Diese letzten Tage im Dezember und jene ersten des Januar, die eigentlich noch dem letzten Jahr gehören – jene Zeit zwischen den Jahren, die so aus der Zeit gefallen wirkt – diese Zeit lügt von Bewegungslosigkeit, davon, dass mit dem Sterben des Kalenders etwas enden würde, dass ein Einschnitt käme, das Ende eines Kapitels, vielleicht sogar eines Romans. Dass ich vollkommen neu beginnen könnte. Und ich falle jedesmal auf ihre vielversprechenden Märchen herein: Zwischen Weihnachten und den Drei Königen – diese Zeitspanne erscheint mir im Voraus jedes Mal eine Ewigkeit zu dauern, viel, viel länger als nur knappe zwei Wochen.
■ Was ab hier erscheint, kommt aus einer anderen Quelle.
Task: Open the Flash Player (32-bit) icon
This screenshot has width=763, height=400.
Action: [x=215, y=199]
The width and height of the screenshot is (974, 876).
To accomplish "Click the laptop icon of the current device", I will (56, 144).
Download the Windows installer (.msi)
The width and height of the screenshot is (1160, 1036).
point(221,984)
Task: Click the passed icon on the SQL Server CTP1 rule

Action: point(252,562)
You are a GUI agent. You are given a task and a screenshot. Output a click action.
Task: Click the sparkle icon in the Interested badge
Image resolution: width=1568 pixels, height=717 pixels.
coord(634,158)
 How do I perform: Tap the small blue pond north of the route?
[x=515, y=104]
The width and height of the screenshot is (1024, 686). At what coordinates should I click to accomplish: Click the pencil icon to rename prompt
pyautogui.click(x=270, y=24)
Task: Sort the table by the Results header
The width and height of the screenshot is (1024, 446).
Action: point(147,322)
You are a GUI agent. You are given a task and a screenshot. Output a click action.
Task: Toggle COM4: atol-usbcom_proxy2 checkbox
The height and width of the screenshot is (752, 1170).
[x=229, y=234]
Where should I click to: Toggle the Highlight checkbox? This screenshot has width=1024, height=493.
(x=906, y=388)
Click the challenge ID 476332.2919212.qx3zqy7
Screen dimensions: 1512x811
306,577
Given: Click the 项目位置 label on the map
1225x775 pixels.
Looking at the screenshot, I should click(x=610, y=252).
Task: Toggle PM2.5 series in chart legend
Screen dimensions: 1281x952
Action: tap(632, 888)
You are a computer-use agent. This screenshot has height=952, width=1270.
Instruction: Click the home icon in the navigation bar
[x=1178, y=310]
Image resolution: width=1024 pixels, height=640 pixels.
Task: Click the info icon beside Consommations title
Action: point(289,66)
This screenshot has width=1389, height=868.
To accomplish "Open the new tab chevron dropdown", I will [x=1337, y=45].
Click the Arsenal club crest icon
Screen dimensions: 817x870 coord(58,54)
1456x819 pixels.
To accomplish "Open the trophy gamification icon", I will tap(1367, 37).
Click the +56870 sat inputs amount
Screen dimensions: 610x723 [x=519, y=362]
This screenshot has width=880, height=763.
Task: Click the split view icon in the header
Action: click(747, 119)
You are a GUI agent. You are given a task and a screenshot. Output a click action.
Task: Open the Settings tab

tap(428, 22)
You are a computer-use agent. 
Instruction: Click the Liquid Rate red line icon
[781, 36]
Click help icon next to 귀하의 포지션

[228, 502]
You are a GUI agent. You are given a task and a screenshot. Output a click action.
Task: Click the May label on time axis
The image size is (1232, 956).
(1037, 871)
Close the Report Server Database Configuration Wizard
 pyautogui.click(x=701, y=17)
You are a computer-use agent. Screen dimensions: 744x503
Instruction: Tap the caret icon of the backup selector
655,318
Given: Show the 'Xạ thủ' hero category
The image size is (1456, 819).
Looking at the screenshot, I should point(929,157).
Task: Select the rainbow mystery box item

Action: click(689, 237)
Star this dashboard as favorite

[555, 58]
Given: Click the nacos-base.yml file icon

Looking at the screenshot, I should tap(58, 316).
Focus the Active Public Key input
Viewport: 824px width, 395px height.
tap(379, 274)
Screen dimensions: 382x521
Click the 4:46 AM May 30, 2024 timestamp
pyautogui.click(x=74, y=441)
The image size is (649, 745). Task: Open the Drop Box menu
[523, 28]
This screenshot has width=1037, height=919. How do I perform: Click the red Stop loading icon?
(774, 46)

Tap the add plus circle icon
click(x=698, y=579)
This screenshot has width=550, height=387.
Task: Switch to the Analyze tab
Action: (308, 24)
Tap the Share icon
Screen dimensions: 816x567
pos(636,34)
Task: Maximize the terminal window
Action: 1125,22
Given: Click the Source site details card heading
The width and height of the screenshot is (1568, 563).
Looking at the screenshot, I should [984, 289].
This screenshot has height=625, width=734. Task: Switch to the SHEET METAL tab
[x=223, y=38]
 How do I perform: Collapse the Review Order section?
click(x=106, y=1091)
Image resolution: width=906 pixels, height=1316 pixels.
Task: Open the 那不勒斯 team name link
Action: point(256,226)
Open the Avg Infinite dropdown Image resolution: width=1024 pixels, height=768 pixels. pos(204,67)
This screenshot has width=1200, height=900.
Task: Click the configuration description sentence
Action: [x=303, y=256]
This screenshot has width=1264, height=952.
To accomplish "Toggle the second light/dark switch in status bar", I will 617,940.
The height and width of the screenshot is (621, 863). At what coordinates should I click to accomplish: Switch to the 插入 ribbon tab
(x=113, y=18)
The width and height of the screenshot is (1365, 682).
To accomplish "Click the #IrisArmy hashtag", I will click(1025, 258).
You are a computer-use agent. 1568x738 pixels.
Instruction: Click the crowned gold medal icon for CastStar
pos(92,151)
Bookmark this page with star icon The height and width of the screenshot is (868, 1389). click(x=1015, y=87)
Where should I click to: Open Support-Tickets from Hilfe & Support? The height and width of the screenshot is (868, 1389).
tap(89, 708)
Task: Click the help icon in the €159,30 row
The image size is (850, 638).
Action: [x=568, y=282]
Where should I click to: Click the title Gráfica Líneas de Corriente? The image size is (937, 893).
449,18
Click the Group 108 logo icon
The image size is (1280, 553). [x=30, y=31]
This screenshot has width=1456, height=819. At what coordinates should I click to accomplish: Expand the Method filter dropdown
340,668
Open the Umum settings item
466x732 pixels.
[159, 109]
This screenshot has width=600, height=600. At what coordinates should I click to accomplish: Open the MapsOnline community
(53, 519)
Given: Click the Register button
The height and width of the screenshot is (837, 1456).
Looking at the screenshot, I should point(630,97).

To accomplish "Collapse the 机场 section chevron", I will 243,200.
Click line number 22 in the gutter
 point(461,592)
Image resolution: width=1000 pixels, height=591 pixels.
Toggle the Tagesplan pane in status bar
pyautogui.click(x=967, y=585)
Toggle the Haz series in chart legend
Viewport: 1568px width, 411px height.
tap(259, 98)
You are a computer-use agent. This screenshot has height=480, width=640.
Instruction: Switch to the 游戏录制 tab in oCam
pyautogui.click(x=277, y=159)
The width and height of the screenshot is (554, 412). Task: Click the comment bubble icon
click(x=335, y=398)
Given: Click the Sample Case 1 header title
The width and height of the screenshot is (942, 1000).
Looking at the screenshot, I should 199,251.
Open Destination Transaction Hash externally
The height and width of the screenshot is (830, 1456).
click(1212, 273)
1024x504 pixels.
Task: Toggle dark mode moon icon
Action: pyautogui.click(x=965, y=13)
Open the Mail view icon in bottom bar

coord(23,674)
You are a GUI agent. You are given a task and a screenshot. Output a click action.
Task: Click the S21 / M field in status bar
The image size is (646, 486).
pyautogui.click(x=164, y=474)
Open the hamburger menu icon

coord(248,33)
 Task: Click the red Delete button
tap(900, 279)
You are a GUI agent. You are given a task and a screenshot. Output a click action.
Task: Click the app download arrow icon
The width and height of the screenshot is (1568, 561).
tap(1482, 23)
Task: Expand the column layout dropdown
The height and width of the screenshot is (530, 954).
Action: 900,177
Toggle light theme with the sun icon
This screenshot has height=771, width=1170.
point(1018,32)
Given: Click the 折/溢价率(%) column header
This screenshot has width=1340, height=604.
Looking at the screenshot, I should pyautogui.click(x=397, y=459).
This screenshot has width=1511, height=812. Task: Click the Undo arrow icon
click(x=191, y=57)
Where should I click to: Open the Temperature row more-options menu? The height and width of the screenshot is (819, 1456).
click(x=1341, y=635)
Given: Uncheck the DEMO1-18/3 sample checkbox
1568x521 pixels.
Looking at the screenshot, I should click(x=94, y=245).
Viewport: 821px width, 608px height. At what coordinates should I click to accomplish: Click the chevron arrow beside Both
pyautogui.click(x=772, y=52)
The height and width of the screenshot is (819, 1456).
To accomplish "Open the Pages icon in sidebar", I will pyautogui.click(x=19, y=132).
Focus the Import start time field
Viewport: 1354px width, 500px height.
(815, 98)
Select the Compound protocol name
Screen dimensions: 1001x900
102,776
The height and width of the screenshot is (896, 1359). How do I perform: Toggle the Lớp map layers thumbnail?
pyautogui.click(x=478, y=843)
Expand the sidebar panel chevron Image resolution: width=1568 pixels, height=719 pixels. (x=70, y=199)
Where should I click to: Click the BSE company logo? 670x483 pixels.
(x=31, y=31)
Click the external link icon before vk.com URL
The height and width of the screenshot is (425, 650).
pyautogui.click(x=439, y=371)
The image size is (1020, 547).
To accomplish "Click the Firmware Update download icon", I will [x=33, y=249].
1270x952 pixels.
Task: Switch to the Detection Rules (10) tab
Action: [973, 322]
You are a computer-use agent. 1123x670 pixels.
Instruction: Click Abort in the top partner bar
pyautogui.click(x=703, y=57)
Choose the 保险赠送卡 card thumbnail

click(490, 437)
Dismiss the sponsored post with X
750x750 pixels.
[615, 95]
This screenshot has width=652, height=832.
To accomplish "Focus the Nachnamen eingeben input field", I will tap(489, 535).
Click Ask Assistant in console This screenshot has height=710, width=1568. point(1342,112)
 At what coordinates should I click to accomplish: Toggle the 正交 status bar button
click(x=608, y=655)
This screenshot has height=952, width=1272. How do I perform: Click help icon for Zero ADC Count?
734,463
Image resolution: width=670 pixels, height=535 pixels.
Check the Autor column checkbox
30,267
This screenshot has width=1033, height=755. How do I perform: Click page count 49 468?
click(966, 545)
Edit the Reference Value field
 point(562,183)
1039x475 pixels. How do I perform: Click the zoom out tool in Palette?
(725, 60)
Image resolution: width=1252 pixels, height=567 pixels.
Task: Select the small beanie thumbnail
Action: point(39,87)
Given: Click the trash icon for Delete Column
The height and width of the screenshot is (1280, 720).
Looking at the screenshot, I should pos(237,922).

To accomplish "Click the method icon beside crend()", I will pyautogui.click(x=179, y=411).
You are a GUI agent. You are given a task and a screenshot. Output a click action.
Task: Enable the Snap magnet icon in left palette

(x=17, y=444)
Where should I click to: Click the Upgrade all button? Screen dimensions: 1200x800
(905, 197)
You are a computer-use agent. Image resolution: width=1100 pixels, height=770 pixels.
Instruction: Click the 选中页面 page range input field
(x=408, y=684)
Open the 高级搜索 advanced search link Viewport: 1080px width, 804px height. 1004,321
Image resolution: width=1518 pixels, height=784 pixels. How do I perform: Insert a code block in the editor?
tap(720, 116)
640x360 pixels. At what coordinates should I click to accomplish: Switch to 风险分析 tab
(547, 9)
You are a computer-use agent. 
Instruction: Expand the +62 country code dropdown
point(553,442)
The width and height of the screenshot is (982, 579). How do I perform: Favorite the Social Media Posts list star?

Und ich packe diese Tage voll, will Beziehungen pflegen, Liegengelassenes vollenden und mit meinen Weihnachtsgeschenken spielen. Doch allzu schnell ist auch dieses Stück Faden abgerollt – so verzweifelt ich mich auch an ihm festhalten will – und der Alltag zeigt sich von seiner dunkelsten, kältesten und schmuddeligsten Form: Es ist Januar, der schrecklichste, grausamste und längste aller Monate. Eine Drehung ist gemacht. Wieder einmal. Schnell verliert der neue Kalender Gewicht und ich wirble wieder etwas schneller um meine Achse.

Ich wünsche allen ein gutes neues Jahr. Macht was draus.